Page 14 of Burning Hearts

Page List

Font Size:

Ten o’clock.

Riverfield was ready to watch itself be charming. I could work with that.

Then I noticed a sprinter van gliding up to the curb. The door slid open and a dozen people in coordinated neutrals poured out. Good hair, matching totes that read THE LANGFORD.

Two ring lights deployed with military efficiency. A woman with a clipboard clapped twice and steered the whole school of fish directly toward our setup.

Aunt Tansy arrived with them like a reveal. She’d gone full old-money chic: blonde hair in a sleek low bun, ivory skirt suit, and a single strand of pearls that knew where the cameras were.

“Darlings,” she sang, “friends of the house. We’re just stopping by to welcome our favorite content artists.”

What coincidental timing, too, just as the major crowds were starting to appear along Main Street. I could see people pointing their phones at us to record.

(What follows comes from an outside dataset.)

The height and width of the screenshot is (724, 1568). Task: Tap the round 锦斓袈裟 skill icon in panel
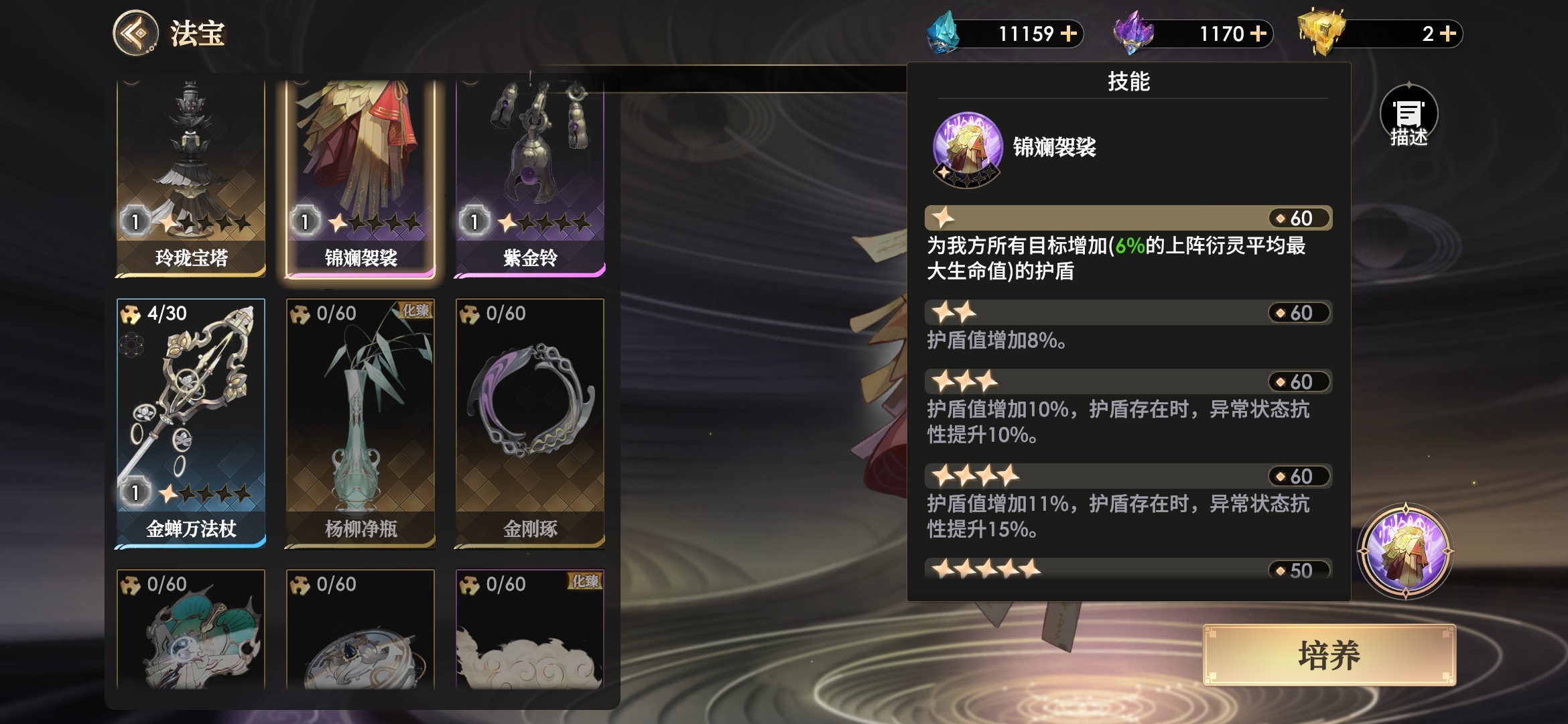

The head-turn was immediate; people began gravitating toward the Signal House stand as Tansy’s crowd made us look more popular.

She’d do anything for appearances.

Miss Pearl detached from the sponsor wall and met the convoy with a smile that had swords behind it.

She glared at Tansy.

“We welcome visitors, sugar,” she said to Tansy, warm as butter but final as granite. “We don’t import applause.”

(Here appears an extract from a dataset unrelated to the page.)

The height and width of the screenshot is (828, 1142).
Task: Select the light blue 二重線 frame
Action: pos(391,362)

Tansy’s smile didn’t fade. She casually air-kissed an inch from Pearl’s cheek.

“Enthusiasm is scarce,” Tansy said. “I’m merely redistributing.”

She’d paid people to create a fake crowd. I was shocked.

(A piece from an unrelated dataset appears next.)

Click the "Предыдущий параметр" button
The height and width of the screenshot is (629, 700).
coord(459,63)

Miss Pearl’s eyes flicked to me as if to say: your turn, producer.

I stepped in front of a woman holding a clipboard who appeared to be the leader of the paid group. “Hi,” I said, pleasant but firm. “If you’re touring, wonderful, but it’s all three finalists, not just Signal House. Public space means no staged foot traffic.”

The woman with the clipboard seemed confused. “But Mrs. Langford told us to station here by Signal House.”

“Friends of the house still have house rules,” I said. “Which means we all get a boost; Brickyard, Wick & Wax, then Signal House. And then repeat.”

“Not a problem, honey,” Tansy said, which meant the opposite.

Behind her, I noticed my cousin Beck approaching.

“Good morning,” Beck said, carrying a tray of coffees labeled in tidy block print. “Beck Langford, Director of Operations and Programming at The Langford Hotel.”

I noticed the coffees. Three oat, two almond, and one regular. He set it down, then took in the van, the interns, Tansy, and me in a single glance.

“Let’s make this simple,” he said, looking at the clipboard lady. “We’ll do a Finalists Tour. Twenty minutes per stop. Brickyard at the top of the hour, Wick & Wax at twenty past, Signal House at twenty till. Then loop.”

“Mrs. Langford said—” the woman started.

“I’m also a Langford,” Beck said, politely but decisively.

He didn’t raise his voice. He just turned to Tansy.

“Mom,” he said, gentle and immovable, “we host, but we don’t vote. And we don’t stack the deck.”

He pulled a Sharpie from his pocket, flipped over three hotel notecards, and wrote the schedule in clear block letters. He handed one to the escort, one to the driver, and one to an intern already vibrating.

Beau drifted by with his cameraman, grin already half on.